** Start **
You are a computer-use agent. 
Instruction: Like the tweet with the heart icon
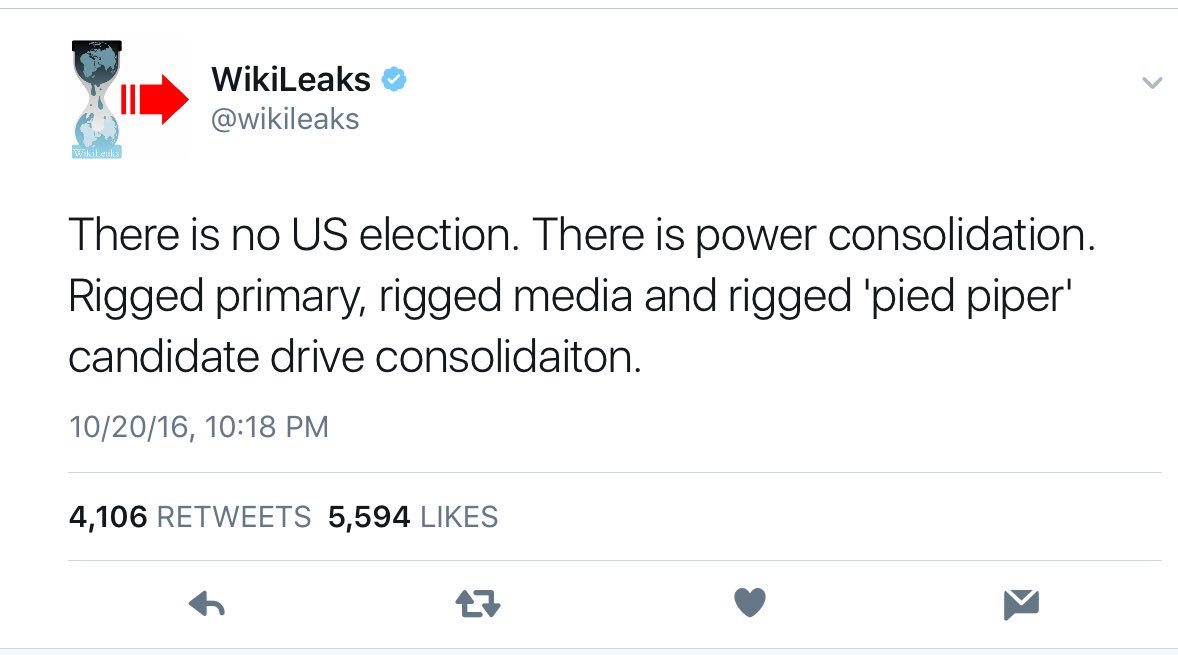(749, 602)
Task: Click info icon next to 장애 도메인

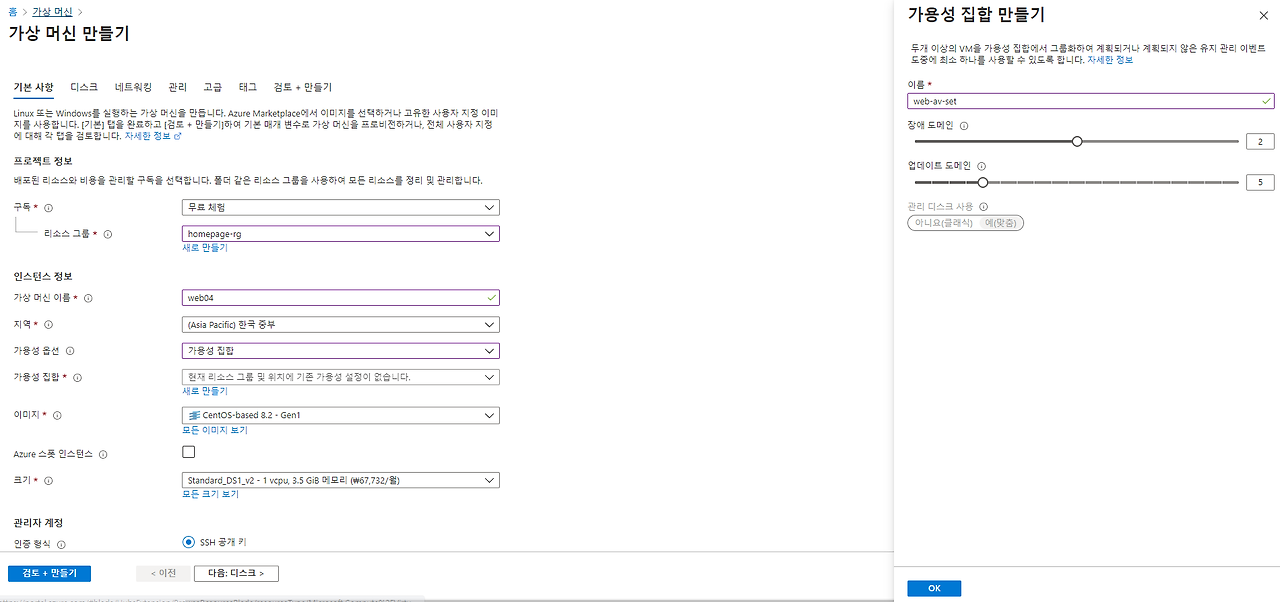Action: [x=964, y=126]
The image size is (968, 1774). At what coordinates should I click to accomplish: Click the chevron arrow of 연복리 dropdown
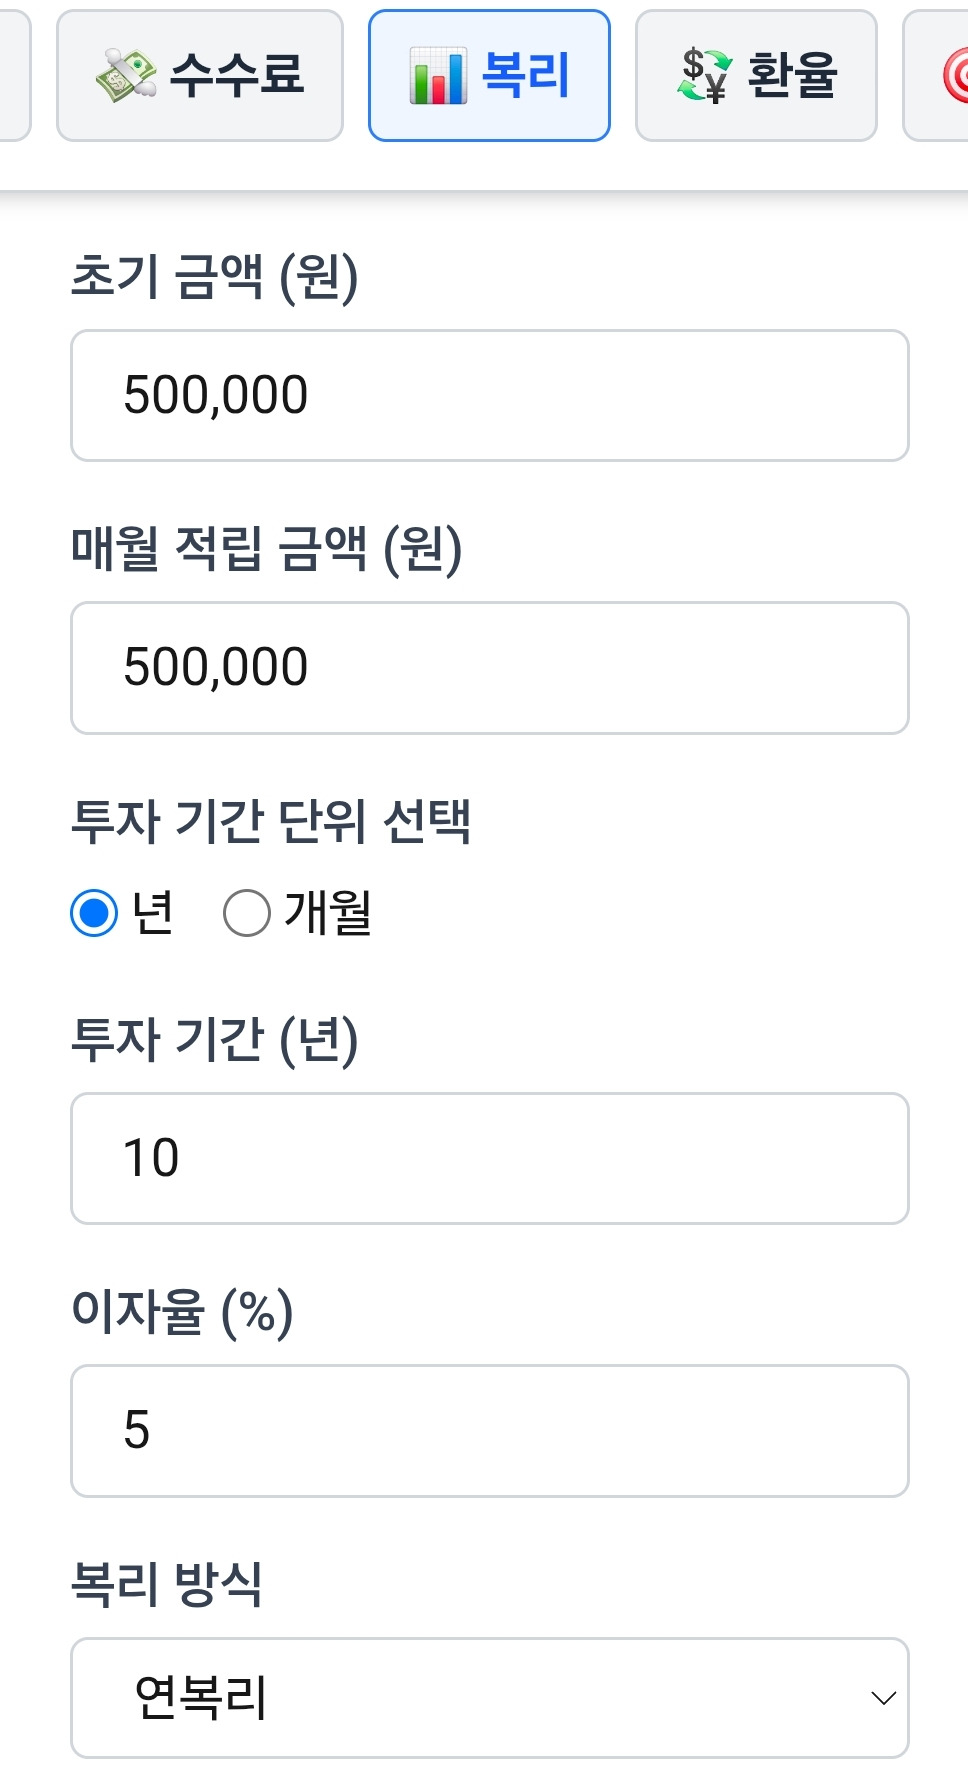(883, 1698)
** End **
** Start **
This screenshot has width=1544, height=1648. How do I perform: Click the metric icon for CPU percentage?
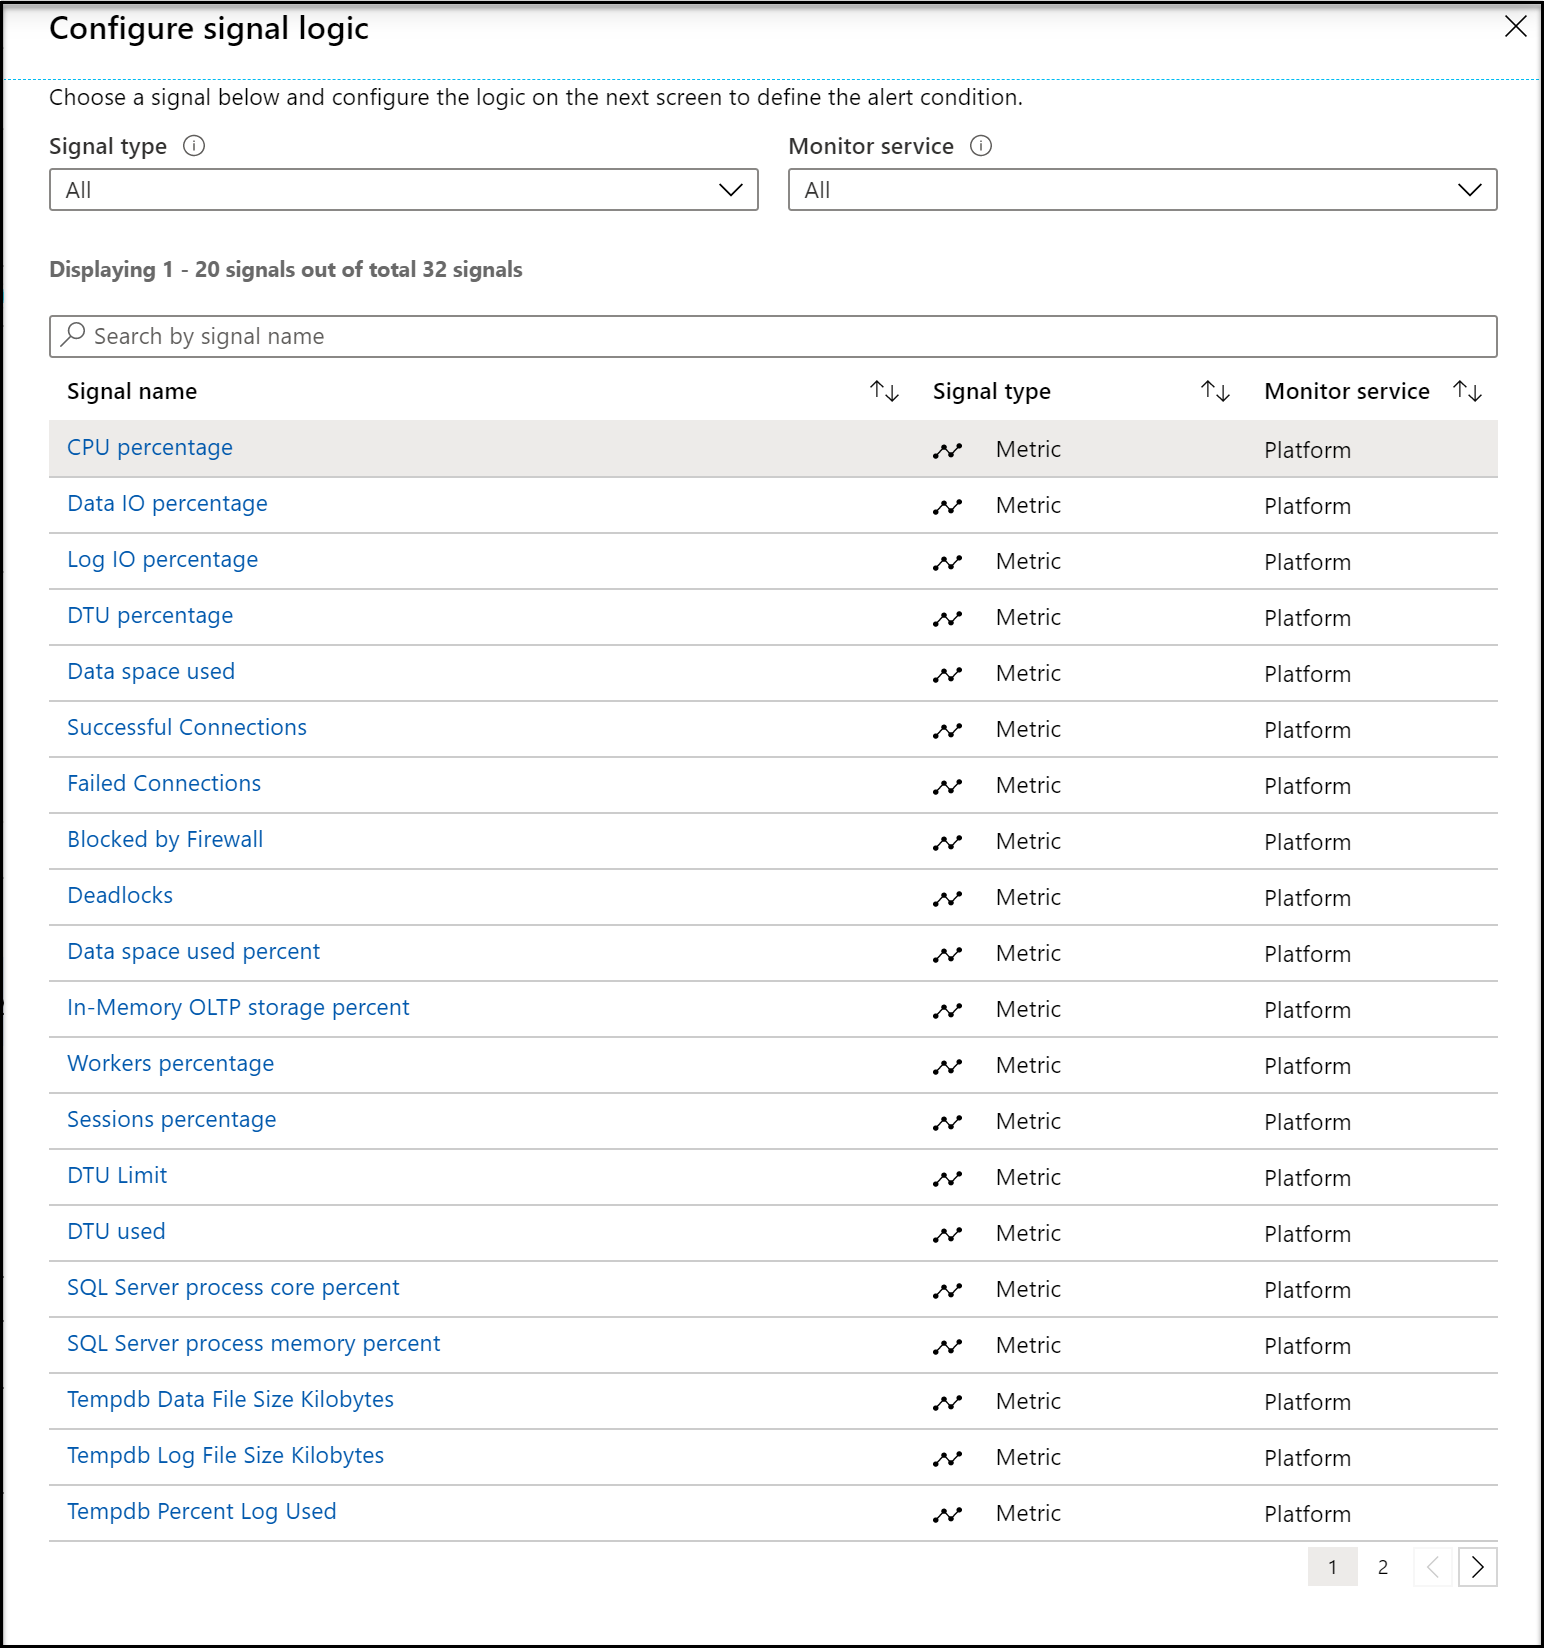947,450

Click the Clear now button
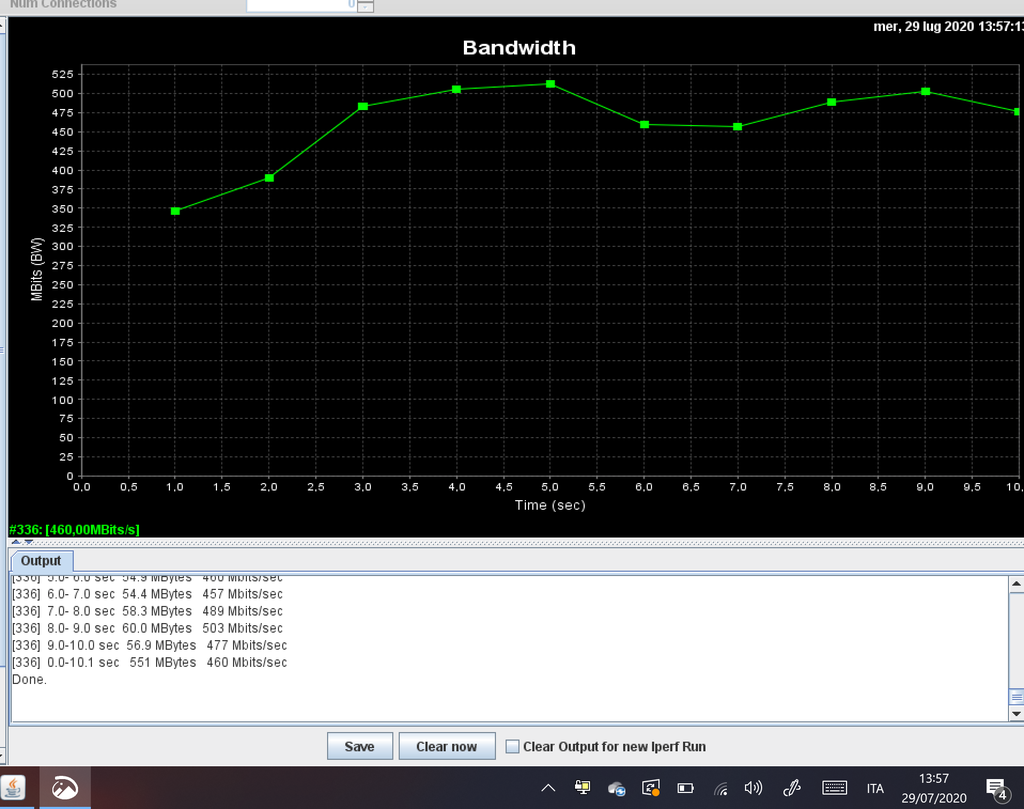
** End **
Short problem: Start at the line that has "The image size" and stop after the line that has "(883, 1698)". Copy those lines of the material again, requests included, but increase every click coordinate in the answers by 88, and leave the pictures out.

Correct response:
The image size is (968, 1774). At what coordinates should I click to accomplish: Click the chevron arrow of 연복리 dropdown
(971, 1786)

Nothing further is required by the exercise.